PASSAGE SHOWN ::
One State Department official told The Dispatch that this approach amounts to little more than a “campaign of nuclear extortion” aimed at leveraging the U.S. into compliance against its best interests.
“Iran’s enrichment program was originally developed in secret, including at Fordow, and Iran retained a vast archive of records from its past nuclear weapons program, along with many of the key personnel who led that program,” the official said. “The United States and the rest of the international community will assess Iran’s actions in light of this provocative history.”
Iran has been taking gradual steps away from the deal’s restrictions since the American withdrawal in May 2018, despite efforts by the European parties to maintain the deal. For the most part, these small escalations have centered around the number of gas centrifuges being operated and the quantity and enrichment level of the uranium. Well before this week’s announcement, for example, Iran was enriching uranium up to 4.5 percent—exceeding the 3.67 limit set by the JCPOA.
While some nuclear power reactors use natural uranium—which comes out of the ground at less than 1 percent enrichment—most operate using uranium that has been enriched to about 5 percent purity, or slightly lower. By disclosing its enrichment of uranium to up to 20 percent, Iran sends a significant political message to the U.S. and allies that it’s willing to leverage its nuclear program to guarantee favorable terms in any future deal.
“Iran’s moves belies the fact that their motives aren’t peaceful,” Michael Rubin, an Iran expert at the American Enterprise Institute, told The Dispatch. “Some naval reactors might use higher levels of enrichment, but Iran doesn’t utilize nuclear subs, let alone aircraft carriers, so that’s off the table. This is about testing Biden and thumbing their nose at the world and nothing more.”
And if the Islamic Republic’s goals to weaponize its nuclear program have gone undeterred, upping its uranium enrichment to 20 percent purity brings it a stride closer to “breakout”—a combination of factors allowing a country to have enough nuclear material to produce a nuclear weapon in a short period of time.

WHAT TO DO ::
1. Decide whether each statement below agrees with the passage above on Iran's uranium enrichment. For each, answer yes or no and quote the words from the passage that decide it.
(a) Iran was already enriching uranium past the JCPOA limit before this week's announcement.
(b) Most nuclear power reactors run on natural uranium.
(c) Iran operates nuclear submarines.
2. Write the next paragraph of the passage on Iran's uranium enrichment, starting after its final sentence.

STORED DATA ::
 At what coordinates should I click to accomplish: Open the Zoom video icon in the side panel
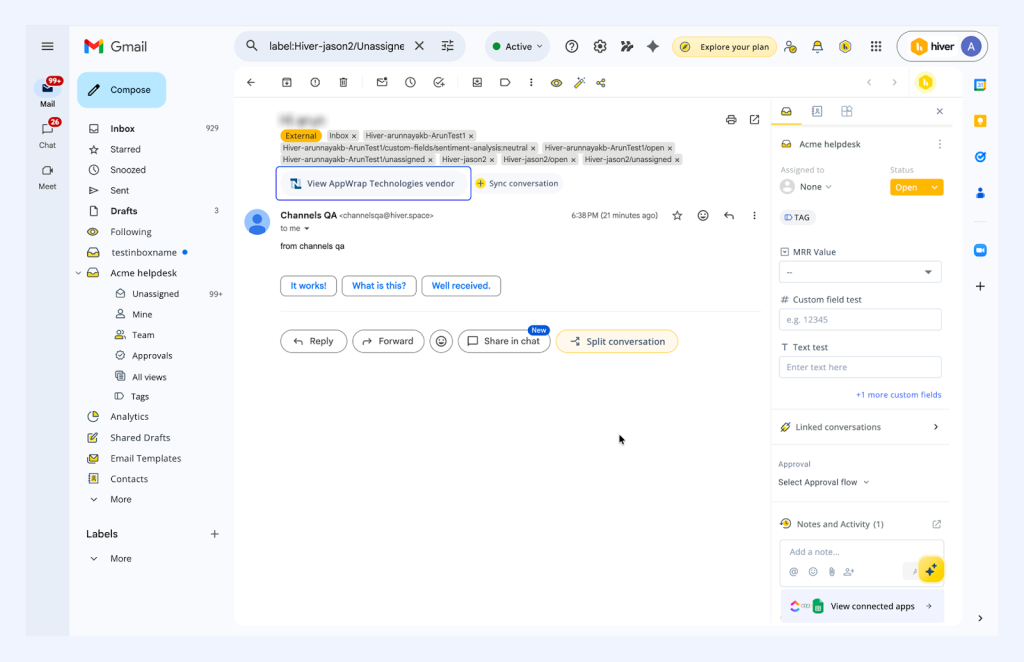point(980,250)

TASK RESPONSES ::
1.
(a) Yes: "Well before this week’s announcement, for example, Iran was enriching uranium up to 4.5 percent—exceeding the 3.67 limit set by the JCPOA."
(b) No: "most operate using uranium that has been enriched to about 5 percent purity, or slightly lower."
(c) No: "Iran doesn’t utilize nuclear subs, let alone aircraft carriers"

2.
“If you’re sitting on a lot of 20 percent enriched uranium, that material is only one additional step before it could be weapons grade, whereas if it’s sitting at natural or under 5 percent, it would require additional steps,” Corey Hinderstein, who worked on implementation of the JCPOA while at the Department of Energy, told The Dispatch.
“We’re not talking about their immediate capability at 20 percent, but what their time horizon looks like. An Iran with significant amounts of 20 percent enriched uranium has a shorter time to weapons grade if they decide to take that step,” she added.
When President-elect Biden meets Iran at the negotiating table in the near future, he brings with him the bargaining chip of a two-year sanctions regime. With it the administration has the opportunity to craft more favorable terms than those settled on in the 2015 deal and address other forms of regional aggression by the Iranians and proxy groups.
Jake Sullivan, Biden’s national security adviser, said that discussion of Iran’s ballistic missiles—a program that Iranian President Hassan Rouhani has described as non-negotiable—“has to be on the table.”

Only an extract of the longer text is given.